C12 Adherence to antiretroviral therapy

Introduction

Taking highly active antiretroviral therapy (HAART) is a long-term commitment which, once started, need to be continued over one’s lifetime. To achieve maximum effectiveness, people living with HIV/AIDS (PLWHA) must take all the prescribed medications regularly and almost at the same time every day.[1] Adherence to HAART is associated with a positive response to treatment in terms of the control of HIV replication, improvement of immune functions, and reduction of the risk of HIV transmission.[Chapter C10] Clearly, adherence is important in optimising PLWHA’s response to therapy, while suboptimal adherence may result in treatment failure, a rise in plasma viral load, continued destruction of CD4+T cells and emergence of resistant HIV strains. Antiretroviral resistance, aside from causing regimen failure, could compromise future treatment options and increase the risk of HIV related morbidity and mortality.[2]

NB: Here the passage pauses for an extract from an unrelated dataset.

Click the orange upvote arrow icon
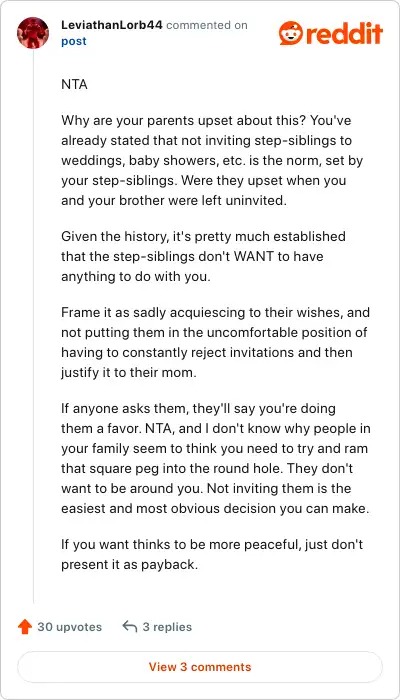400x700 pixels. [25, 627]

Over the past years, there has been a huge improvement in HAART regimens. Today, HAART in use is much simplified and more potent, causes fewer side-effects, is easier to take and less likely to cause resistance. Nevertheless, barriers to treatment adherence varies between individuals,[3] and remains one of the major concerns in achieving effective HIV care and control.

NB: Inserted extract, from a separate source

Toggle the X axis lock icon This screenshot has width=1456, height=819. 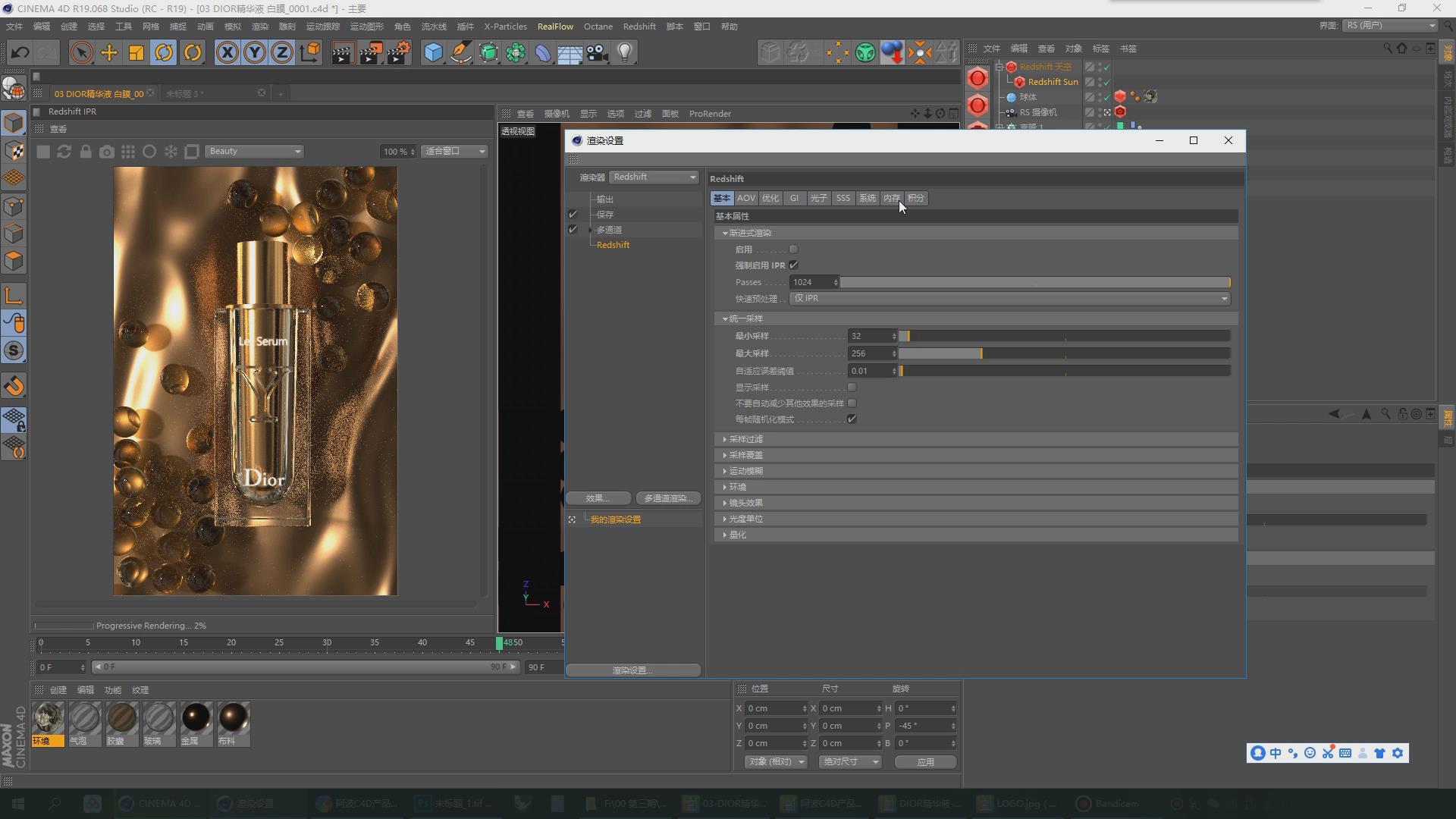coord(227,53)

Drug adherence counselling

Health care providers play an important role in achieving HAART adherence. Counselling on preparing for HAART initiation, drug adherence and support are conducted by nurse counsellors in accordance with the established protocol, a practice adopted at all HIV treatment services in Hong Kong. A systematic and multi-disciplinary approach is essential in promoting drug adherence in PLWHA.[1] Drug adherence counselling is preferentially integrated with other targeted risk reduction measures, which serve the purposes of sustaining the maintenance of a low HIV risk in the community. The objectives of drug adherence counselling are, to:

  1. provide knowledge and support to PLWHA for making appropriate choice on HIV treatment according to individual needs
  2. assist PLWHA to establish drug adherence behaviour
  3. enhance one’s ability in managing and maintaining the treatment
  4. create a supportive environment for facilitating the achievement of optimal drug adherence

Drug adherence counselling is a 4-stage approach [Algorithm 12] that incorporates principles of learning theory, the daily living challenges of the patient and the complexity of medical and psychosocial factors specific to HIV practice.[1] The 4-stage approach consists of stage 1: General preparation, stage 2: Treatment initiation, stage 3: Consolidation; and stage 4: Maintenance. Drug adherence interventions integrate affective, behavioural, and cognitive strategies. Effective strategies are designed to optimise social and emotional support, to establish nurse-patient relationship and encourage communication. Behavioural strategies are designed to shape, reinforce or influence behaviour of drug adherence. Cognitive interventions are designed to teach, clarify and provide treatment information.[4]

Throughout the process of drug adherence counselling, the counsellors work in close collaboration with doctors and medical social workers to work out strategies for helping PLWHA, overcome barriers and provide support so as to enhance adherence.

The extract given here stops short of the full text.